## Monday, 18 March 2013

### Probability Preferences: Conjunction and Disjunction are primary, Disjunction more so

Making addition work with sets is the heart of probability theory.  Sure, a probability was really just a way of re-expressing odds, and that had been known about for ages before Cardano.  Odds of n : m means that the event has probability $\frac{n}{n+m}$, which allows you to work out a weighting.  But apart from nailing those numbers down to the range 0 to 1, the primary basic rule of probability can be thought of as specifying the conditions under which disjunction works at its most simple.  That is, it lays out what must be true about A and B to allow you to say that $P(A \cup B) = P(A) + P(B)$.  Set theory, of course, has its own history and life outside of probability theory, but probability theory becomes parasitic on set theory insofar as the general descriptions of events use the language of set theory.  In set theory, events are said to be disjoint when there's no possibility of overlap  The events have their own autonomous standalone identities, so applying the union operator allows for no possibility of double counting.  If you define a number of events $A_i$ and you want to state that there's no overlap anywhere you say they're pairwise disjoint, meaning that each and every pair from that list is disjoint.  We sometimes say the events $A_i$ are mutually exclusive.  What we don't say often enough is that this means they're utterly dependent on each other.  The occurrence of some particular of the $A_i$ disjoint events, say, $A_12$ tells you certainly that all the other events did not happen.  This is complete dependence and it isn't obvious just by looking at the corresponding Venn diagram.  If you have a full house, so to speak of events such that $A_1 \cup A_2 \dots A_i = S$, the entire sample space of possibility, then you've fully specified a probability model and can say $P(\bigcup_{i=1}^\infty A_i) = \sum_{i=1}^\infty P(A_i)$.  With this single condition, the addition of probabilities is born.  It is a very constrained sort of addition, to be sure, since no matter how many disjoint events in your experiment, even an infinite number of them, your sum of probabilities (all those additions) will never result in a number greater than 1.
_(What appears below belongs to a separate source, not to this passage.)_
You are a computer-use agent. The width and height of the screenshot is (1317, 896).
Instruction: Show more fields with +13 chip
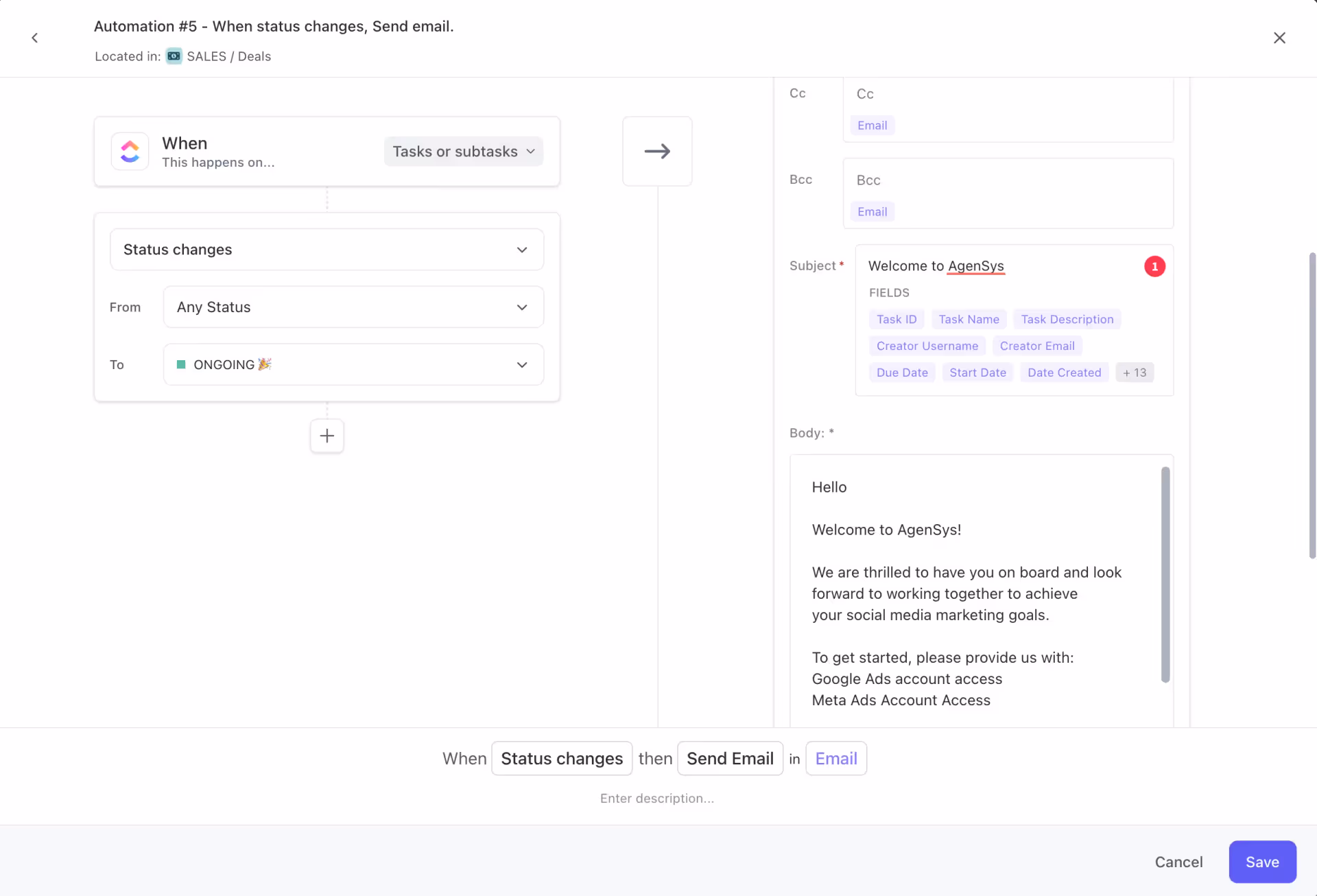tap(1135, 373)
Examples of these utterly dependent events.  Rolling a die and getting 'red face up' (with a red-orange-yellow-green-blue-indigo die), tossing a coin and watching it fall heads-up, selecting the six of clubs by picking randomly from a pack of 52 playing cards, rolling a traditional pair or dice and getting a pair of sixes, rolling a die and getting an even (not an odd) number of pips face up.
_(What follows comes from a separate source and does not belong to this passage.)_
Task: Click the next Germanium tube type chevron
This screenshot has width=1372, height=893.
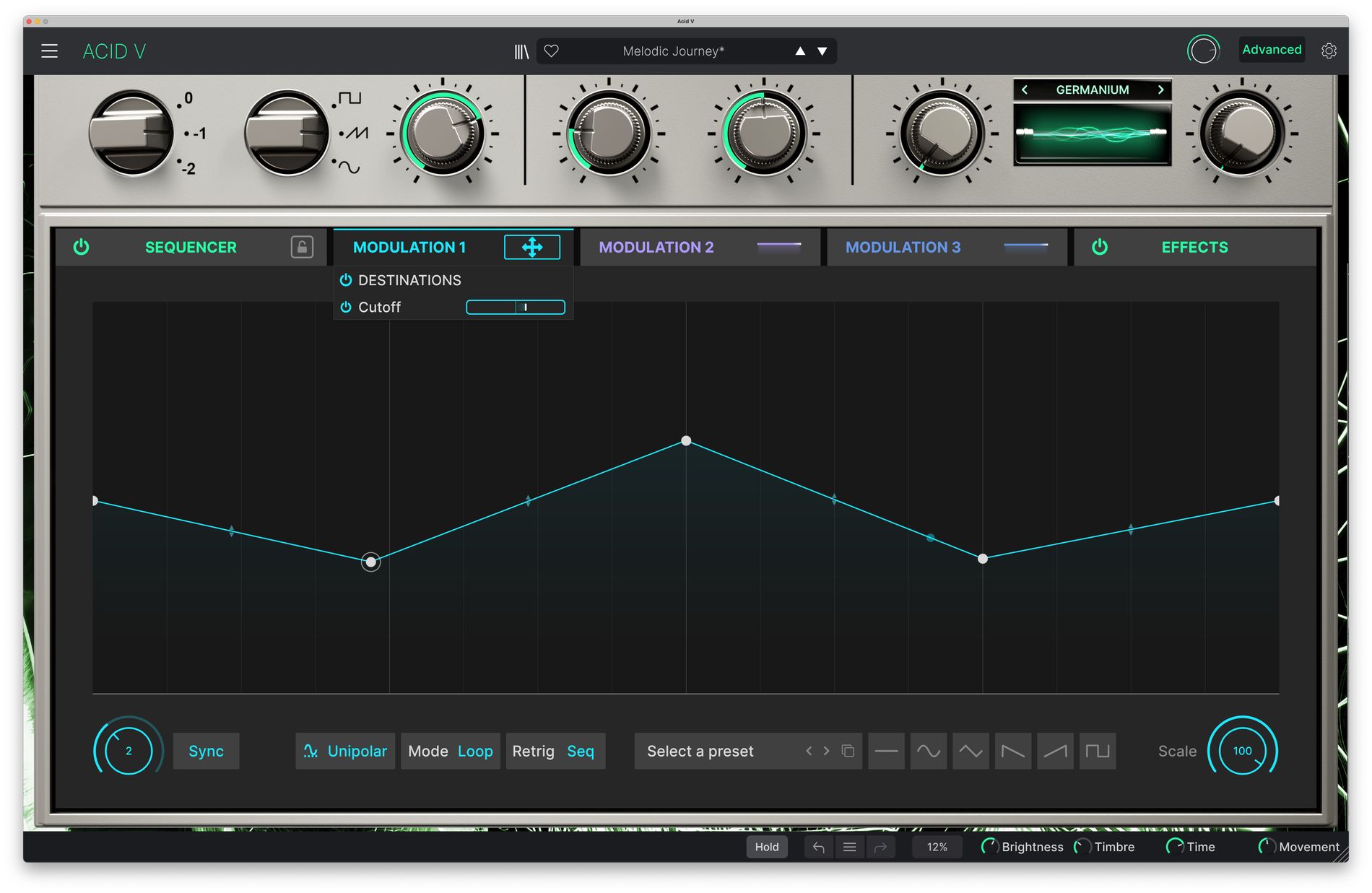Action: tap(1160, 90)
With dice and coins, notice that it is in spinning them that we rely on their shape to select precisely one of n possibilities.  We initiate the random event and a separate object's physical shape guarantees the one of n result.  With picking a card, we initiate the random event but it is additionally in our act of selecting that we guarantee leaving the remaining 51 cards unturned.  Strictly speaking, the randomising action has already happened with the cards, when they were presumably shuffled thoroughly.  The shuffle, the toss, the flip.  These are the randomising acts.  With the toss and the flip, imagine the viewer closes his eyes on the toss and the flip.  Then he's in the same uncertain state as the person about to pick a card from a shuffled deck.

Notice you can fully specify a probability model with a complete set of pairwise disjoint events even if the events in question aren't elementary - the example above which I gave is of rolling a die and getting odd or even.
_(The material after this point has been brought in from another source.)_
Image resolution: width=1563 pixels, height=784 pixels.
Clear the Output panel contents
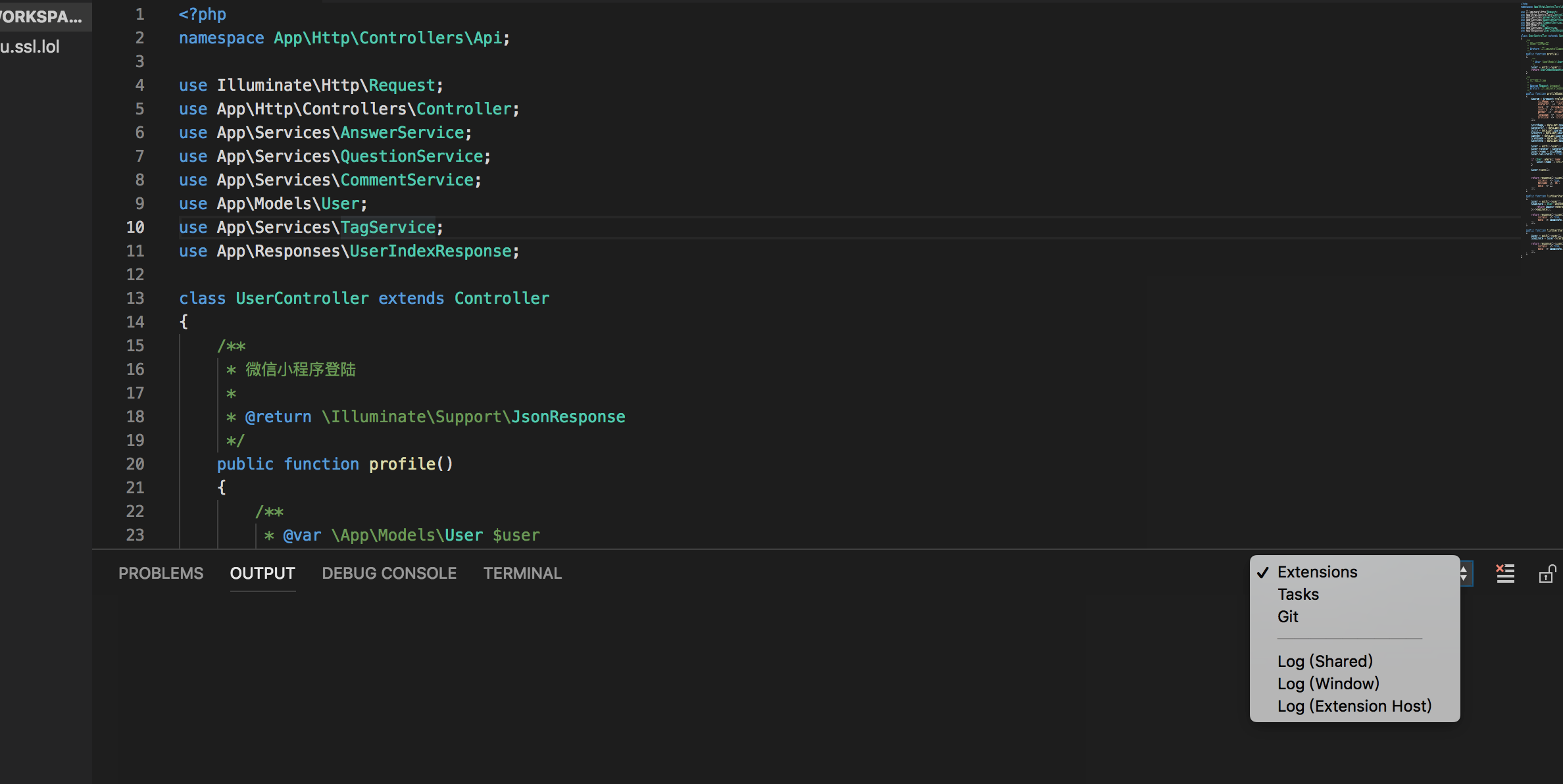1505,573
If I gave half the playing cards to one person and the other half to another person, perhaps in a different room, then if there was no form of communication possible between them, then we wouldn't have pairwise disjoint events across all 52 cards.  We'd have a pair of 26-card pairwise disjoint events, each of which was independent from the other.  Imagine if I gave one card each to 52 different people, in different countries.  Imagine further that I told them they could turn over their one card whenever they wanted, and as soon as they did so, to press a buzzer which had the effect of disabling the remaining 51 cards so that they could not be turned over.  Ignoring messy practical reality here, then there's no shuffle.  There's no natural sort order which could be applied to the geographical distribution of the people and cards, so no sense of working out whether they were randomly distributed in space.  Still, the buzzer and disabling devices make this a coherent utterly dependent trial.

This requirement which allows simple addition of probabilities has implications for the randomisation machine - if it is to co-ordinate precisely 1 of n outcomes, then all n outcomes must be co-ordinated or constrained by someone or something.

Conjunction, on the other hand, cannot work in a world of mutually exclusive events.  By definition, there is no overlap anywhere.  So the major set up axiom of probability theory identifies a set of events on which it is impossible to perform intersection (probability multiplication).

In summary, the basic axioms of probability nail it as a real number in the range 0 to 1, and identify a set of events on which natural addition is absolutely possible and natural multiplication is absolutely impossible.  Finally, when you have a set of mutually exclusive, absolutely dependent events which cover all the outcomes of a trial, then the set of events is called a partition of the sample space.